Passage provided:
MathGenie

Generating Synthetic Data with Question Back-translation for Enhancing Mathematical Reasoning of LLMs

Zimu Lu, Aojun Zhou, Houxing Ren, Ke Wang, Weikang Shi, Junting Pan, Mingjie Zhan, Hongsheng Li

geometric reasoning

Abstract

Large language models (LLMs) have exhibited great potential in mathematical reasoning. However, there remains a performance gap in this area between existing open-source models and closed-source models such as GPT-4. In this paper, we introduce MathGenie, a novel method for generating diverse and reliable math problems from a small-scale problem-solution dataset (denoted as seed data). We augment the ground-truth solutions of our seed data and train a back-translation model to translate the augmented solutions back into new questions. Subsequently, we generate code-integrated solutions for the new questions. To ensure the correctness of the code-integrated solutions, we employ rationale-based strategy for solution verification. Various pretrained models, ranging from 7B to 70B, are trained on the newly curated data to test the effectiveness of the proposed augmentation technique, resulting in a family of models known as MathGenieLM. These models consistently outperform previous open-source models across five representative mathematical reasoning datasets, achieving state-of-the-art performance. In particular, MathGenieLM-InternLM2 achieves an accuracy of 87.7% on GSM8K and 55.7% on MATH, securing the best overall score among open-source language models.

Method

data-overview

Framework of MathGenie. Iterative Solution Augmentation augments human-annotated solutions in GSM8K and MATH to create new solutions, as shown in Step 1. These solutions are then back-translated to new questions using Question Back-translation, demonstrated in Step 2. Then reliable code-integrated solutions are curated using Verification-Based Solution Filtering, by generating solutions and filtering them using verification rationales, as shown in Step 3.

Given material:
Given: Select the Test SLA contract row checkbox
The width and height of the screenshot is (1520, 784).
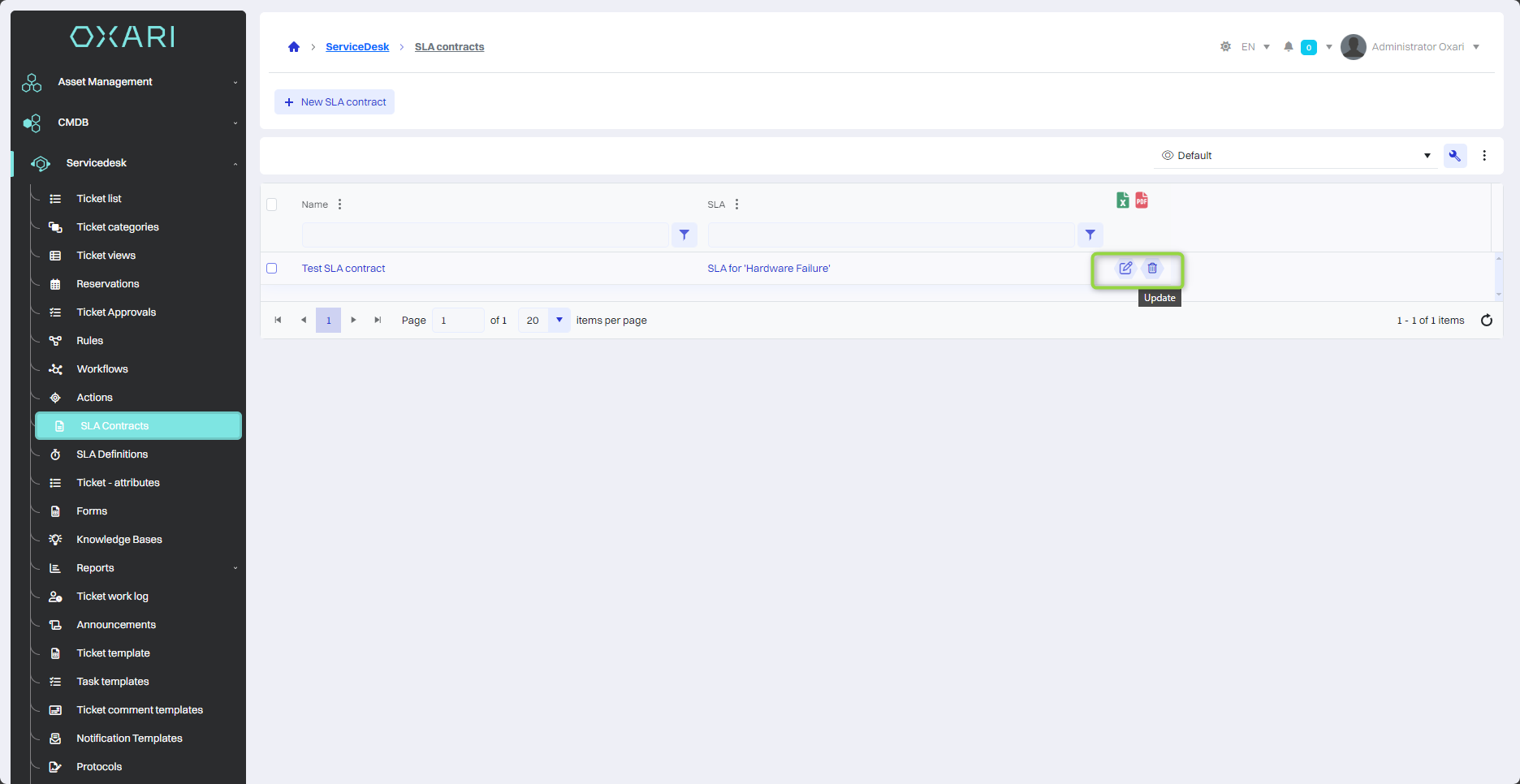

Things to do:
A) Check each statement against the MathGenie page. Answer yes or no for each, and quote the words from the page that decide it.
(i) MathGenie generates new math problems from a small-scale problem-solution dataset called seed data.
(ii) MathGenieLM-InternLM2 reaches an accuracy of 55.7% on GSM8K.
(iii) The augmented solutions are back-translated into new questions in Step 3.
B) Extend the MathGenie page beyond its last sentence.

Results for each task:
A)
(i) Yes: "generating diverse and reliable math problems from a small-scale problem-solution dataset (denoted as seed data)"
(ii) No: "achieves an accuracy of 87.7% on GSM8K and 55.7% on MATH"
(iii) No: "These solutions are then back-translated to new questions using Question Back-translation, demonstrated in Step 2."

B)
Iterative Solution Augmentation and Question Back-translation aims to generate diverse and reliable math problems. The proposed math problem back-translation leverages the constraints and logical relationships inherent in mathematical solutions to create a diverse and high-quality set of new math problems. Specifically, we iteratively augment the human-annotated solutions from the relatively small training sets of MATH and GSM8K, generating a large-scale collection of augmented new solutions. These solutions are then processed by a math back-translation model to back-translate the augmented solutions into their corresponding math questions.

These newly generated math problems lack reliable ground-truth solutions, which necessitates the proposed Verification-Based Solution Filtering. We first build a model capable of generating code-integrated solutions and verifying these solutions. Then, code-integrated solutions of the new questions are generated with this model. To enhance the reliability of these code-integrated solutions, we use the model to verify the model-generated solutions by generating verification rationales for them. The verification rationales use interleaved natural language and code to verify the correctness of the solutions. Only the solutions verified to be correct are retained, thus improving the accuracy and quality of the generated data.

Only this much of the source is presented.